DISCOVER THE LOCAL BIRDS
From Abaco, to Eleuthera, to Exuma, to Andros, the Out Islands of the Bahamas are typically the best places to spot interesting birds. There are a number of field guides available, although be sure to do your research early and book well before your departure.
Bird watching is a niche pursuit, but also a very rewarding one.
There are various habitats throughout the Bahamas where you will be able to take in the wildlife and catch a glimpse of the local birds, including ponds, seashores, wetlands and reserves managed by the Bahamas National Trust. Between native birds, migrating birds and endemic birds (i.e., only breed on the islands), the Bahamas is home to some of the most interesting and exotic birds in the world.

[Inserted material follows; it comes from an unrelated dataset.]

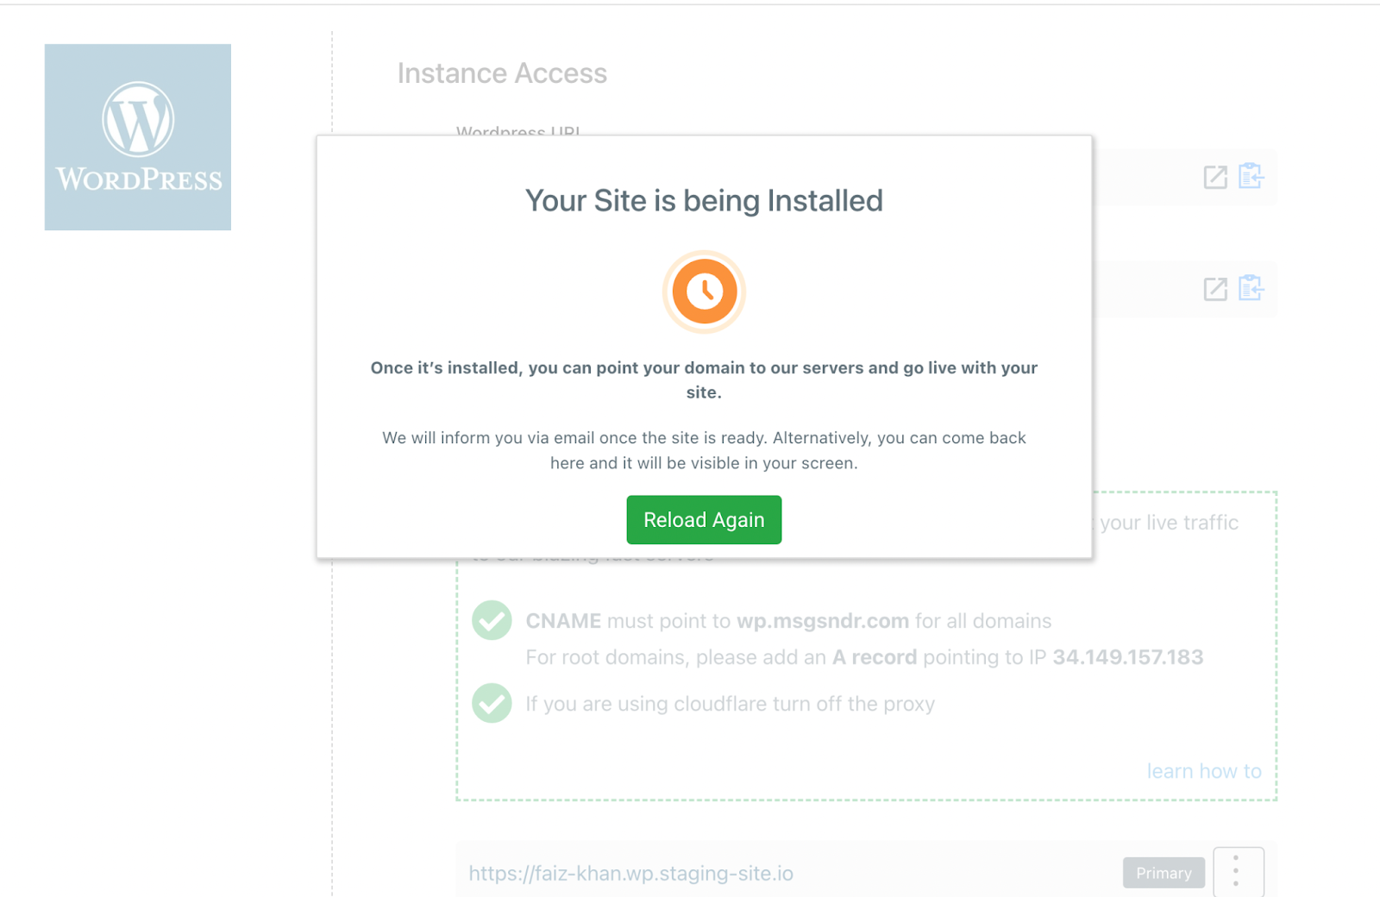The image size is (1380, 897).
Task: Select the wp.msgsndr.com CNAME target text
Action: 823,621
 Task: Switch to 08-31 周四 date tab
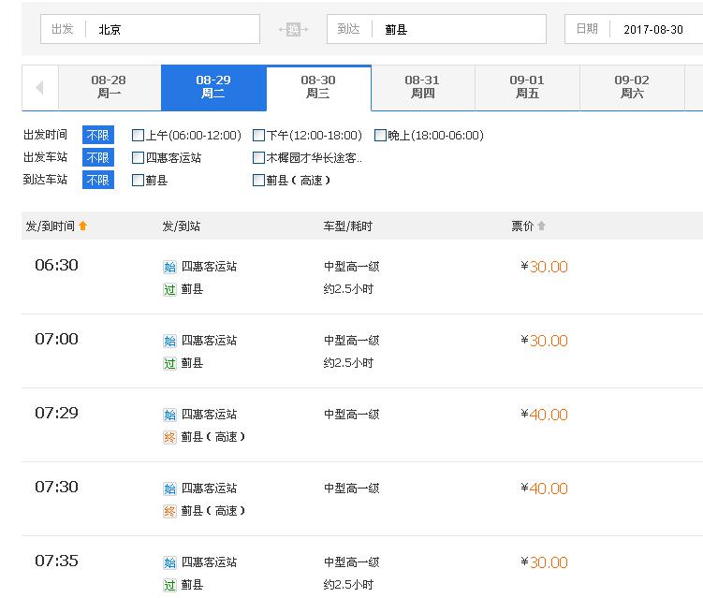[x=423, y=87]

Many North American migrant birds call the Bahamas home during the winter, and some of the most common species you will find while checking out the Bahamas wildlife include white-cheeked pintails, Caribbean doves, Bahama woodstars, loggerhead kingbird and a variety of egrets and herons.
FIVE LOCAL SPECIES THAT CAN BE SEEN IN VARIOUS BAHAMAS HABITATS
Bahama Swallow – The Bahama Swallow is an endemic species of the Bahamas that can be found in the summer months on Grand Bahama, Abaco and Andros. You are likely to spot these slender-bodied birds with pointed wings perched on wires or high branches when they are not darting to catch flying insects. While the movement of these birds is not as well understood as others, you may catch a glimpse of them nesting in pine tree cavities.
Bahama Woodstar – Another endemic species, woodstars are the only hummingbirds that can be found on New Providence and the majority of surrounding islands. These birds have gorgeous colors, boasting greenish upper parts and a white chest. Males have violet throat feathers that are absolutely stunning when you see them in the sunlight. You are most likely to find these birds feasting on the nectar found in flowers or minute insects. Check out local gardens, woodlands, and the open country.
Bahama Yellowthroat – The yellowthroat is a relatively large bird whose movement is slowed down by its heavy bill. With a black mask, gray cap and yellow throat, breast and upper belly, these birds are very distinctive. Check out Abaco, Grand Bahama, Eleuthera and Cat Island for a sighting.
Red-legged Thrush – One of the most striking birds to be found on the Bahamas, this bird is roughly 10 inches long and is predominantly grey in color with a reddish bill, red legs and a bright red ring around the eye. Look for the thrush throughout most of the northern islands on lawns, gardens, and areas left natural.
Bananaquit – This bird measures just four inches long and has a thin down-curved bill, white eyebrow, black back with white underparts and yellow rump and breast. Found on most islands, these small birds feed on nectar and in gardens with flowering shrubs, such as hibiscus.
With such a wide variety of species to be found, you will have no shortage of sightings. Check out Harrold and Wilson Ponds Park on New Providence, Abaco National Park or Inagua National Park for large colonies of these beautiful birds and many, many more.